Riesenauswahl, Tag und Nacht einkaufen und jede Menge Informationen und Meinungen zu den Produkten gehören zu den Stärken des Online-Handels. Für den stationären Handel sprechen die sofortige Mitnahme, die Beratung und das Einkaufserlebnis – zitiert die WiWo aus einer Studie der Bain Company.
Bei manchen Einkäufen nutzt der Kunde auch beide Kanäle: im Geschäft kann er die Waschmaschinen anfassen, aufmachen, ihre Verarbeitung begutachten – online vergleicht er die Preise und kauft bequem ein.
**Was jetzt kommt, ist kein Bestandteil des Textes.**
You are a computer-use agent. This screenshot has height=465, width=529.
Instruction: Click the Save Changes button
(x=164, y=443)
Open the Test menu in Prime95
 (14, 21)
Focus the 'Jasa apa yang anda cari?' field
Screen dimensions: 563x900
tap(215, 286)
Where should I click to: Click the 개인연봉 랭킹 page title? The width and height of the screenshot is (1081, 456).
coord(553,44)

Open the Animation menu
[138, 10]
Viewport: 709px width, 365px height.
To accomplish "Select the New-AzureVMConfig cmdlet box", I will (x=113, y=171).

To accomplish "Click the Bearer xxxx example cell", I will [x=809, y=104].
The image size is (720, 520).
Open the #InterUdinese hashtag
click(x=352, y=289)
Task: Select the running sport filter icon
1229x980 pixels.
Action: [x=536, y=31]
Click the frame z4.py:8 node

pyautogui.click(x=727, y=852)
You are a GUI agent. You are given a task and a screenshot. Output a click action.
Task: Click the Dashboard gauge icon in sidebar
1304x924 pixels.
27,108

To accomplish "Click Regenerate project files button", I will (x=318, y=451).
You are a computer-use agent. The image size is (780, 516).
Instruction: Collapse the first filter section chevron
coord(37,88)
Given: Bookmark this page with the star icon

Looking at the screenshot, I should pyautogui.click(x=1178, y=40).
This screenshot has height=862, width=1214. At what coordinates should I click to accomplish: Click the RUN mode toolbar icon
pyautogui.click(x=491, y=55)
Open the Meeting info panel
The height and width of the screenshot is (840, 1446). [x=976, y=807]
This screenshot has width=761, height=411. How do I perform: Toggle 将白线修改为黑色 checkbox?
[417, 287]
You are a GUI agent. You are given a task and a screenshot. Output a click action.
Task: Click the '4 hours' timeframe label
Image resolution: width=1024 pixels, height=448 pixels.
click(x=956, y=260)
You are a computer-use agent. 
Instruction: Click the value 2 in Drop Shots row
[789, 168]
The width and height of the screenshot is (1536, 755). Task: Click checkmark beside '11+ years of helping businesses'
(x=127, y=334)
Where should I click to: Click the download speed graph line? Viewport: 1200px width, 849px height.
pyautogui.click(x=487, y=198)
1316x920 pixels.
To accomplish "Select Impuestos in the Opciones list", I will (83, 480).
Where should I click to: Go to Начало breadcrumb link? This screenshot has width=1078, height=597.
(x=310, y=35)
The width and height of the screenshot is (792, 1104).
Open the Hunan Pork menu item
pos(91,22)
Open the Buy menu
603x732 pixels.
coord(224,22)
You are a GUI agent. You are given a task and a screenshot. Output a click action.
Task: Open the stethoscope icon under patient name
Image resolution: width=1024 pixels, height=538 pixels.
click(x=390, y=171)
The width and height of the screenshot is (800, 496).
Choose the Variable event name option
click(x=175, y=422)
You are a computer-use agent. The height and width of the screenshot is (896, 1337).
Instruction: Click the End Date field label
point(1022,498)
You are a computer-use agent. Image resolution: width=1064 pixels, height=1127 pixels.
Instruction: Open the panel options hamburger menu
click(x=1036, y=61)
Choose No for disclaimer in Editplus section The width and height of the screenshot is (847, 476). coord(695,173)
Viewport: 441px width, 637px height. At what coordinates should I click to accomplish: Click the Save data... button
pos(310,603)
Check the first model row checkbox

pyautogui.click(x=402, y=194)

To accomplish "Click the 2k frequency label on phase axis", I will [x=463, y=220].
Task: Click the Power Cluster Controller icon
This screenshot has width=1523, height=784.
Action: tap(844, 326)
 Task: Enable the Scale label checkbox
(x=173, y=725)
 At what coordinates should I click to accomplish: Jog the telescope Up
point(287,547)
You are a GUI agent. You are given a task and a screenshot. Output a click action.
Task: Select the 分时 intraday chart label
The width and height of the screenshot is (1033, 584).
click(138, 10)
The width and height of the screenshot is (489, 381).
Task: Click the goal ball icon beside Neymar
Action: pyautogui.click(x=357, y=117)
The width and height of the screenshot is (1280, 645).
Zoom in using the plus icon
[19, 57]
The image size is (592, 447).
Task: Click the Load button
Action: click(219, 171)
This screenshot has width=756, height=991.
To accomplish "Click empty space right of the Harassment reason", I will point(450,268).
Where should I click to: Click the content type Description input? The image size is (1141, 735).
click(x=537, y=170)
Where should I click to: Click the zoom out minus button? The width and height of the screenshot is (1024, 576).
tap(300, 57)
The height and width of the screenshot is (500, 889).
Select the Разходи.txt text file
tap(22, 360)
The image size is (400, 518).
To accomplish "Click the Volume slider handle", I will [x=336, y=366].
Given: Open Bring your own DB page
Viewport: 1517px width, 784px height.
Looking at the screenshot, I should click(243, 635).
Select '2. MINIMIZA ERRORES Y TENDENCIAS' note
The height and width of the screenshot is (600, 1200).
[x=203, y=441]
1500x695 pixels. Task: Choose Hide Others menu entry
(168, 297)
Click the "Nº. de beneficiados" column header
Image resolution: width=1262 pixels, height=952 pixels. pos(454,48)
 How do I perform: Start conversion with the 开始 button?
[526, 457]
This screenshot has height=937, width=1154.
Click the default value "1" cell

Weil der Händler eventuell zu teuer ist, bei der Lieferung zu unflexibel oder ganz einfach nicht entdeckt hat, mit welchen Zusatzleistungen wie Beratung, Aufstellen, Montage, Altgeräte-Entsorgung oder Wartung er beim Kunden punkten kann.
Stichwort Einkaufserlebnis
Aus dieser Überlegung ergeben sich Ansatzpunkte für den stationären Weinhandel: was kann er als einzigartige Leistung bieten? Denn bei Sortiment und Preis hat er von vorneherein schon verloren. Welches Einkaufserlebnis kann der Händler dem Kunden bieten?
Lebensmittelhändler machen es vor – weil Aldi und co immer mehr zu Supermärkten mutieren, verwandeln sie ihre Läden in Food- und Genusserlebniswelten. Beispiele kann man auf Youtube bei den LebensmittelPraxis Videos zum Supermarkt des Jahres anschauen: EDEKA Zurheide in Düsseldorf oder REWE Homberg und Budnik in Dortmund.
„Der Onlinehandel ist kein böser unbekannter Feind – “ haben selbst Buchhändler erkannt „online ist ein Verkaufskanal. Einen den man selbst nutzen kann. Und einer mit hohen zweistelligen Wachstumsraten. Ein Händler, der sich einem solchen Markt verweigert, ist einfach nur ein schlechter Händler und hat sich seinen Konkurs selbst zuzuschreiben“ kommentiert ein Buchhändler eine Anti-Online-Kampagne von Kollegen.
Halbe Sachen funktionieren nicht mehr
Eines wird allerdings immer klarer: will man den Kunden online und stationär bedienen, muss beides perfekt sein. Es wird für den Onliner nicht reichen, einfach ein paar Läden hinzustellen – er muss sich schon wirklich auf das Geschäft vor Ort einlassen. Genauso wenig erfolgreich wird der stationäre Händler, der ein Webshop von der Stange ins Netz stellt – er wird schon den ein oder anderen e-commerce Spezialisten einstellen müssen.
Wie stationär und online im Weinhandel zusammenfinden können, wird eines der Themen bei der Veranstaltung von Wein+Markt und Weinakademie Berlin beim PROWEIN Forum Halle 7.1 am Sonntag, 24. März um 15 Uhr sein.
Das Buch zum Thema:
No-Line Handel – Höchste Evolutionsstufe im Multi-Channeling von Gerrit Heinemann, Verlag Springer-Gabler 2012, 39,35 €
22. April 2013 um 20:56
Hallo Herr Pleitgen, wenn Sie so schön schreiben einen Spezialisten einstellen für den Online-Shop trifft dies den Nagel auf den Kopf. An einen Onlineshop hängt um ein vielfaches mehr Arbeit als man zunächst denkt. Ob das ein Spezialist schafft möchte ich aber bezweifeln. Das Onlinegeschäft ist so vielfältig, das schafft kaum einer alleine zu überblicken.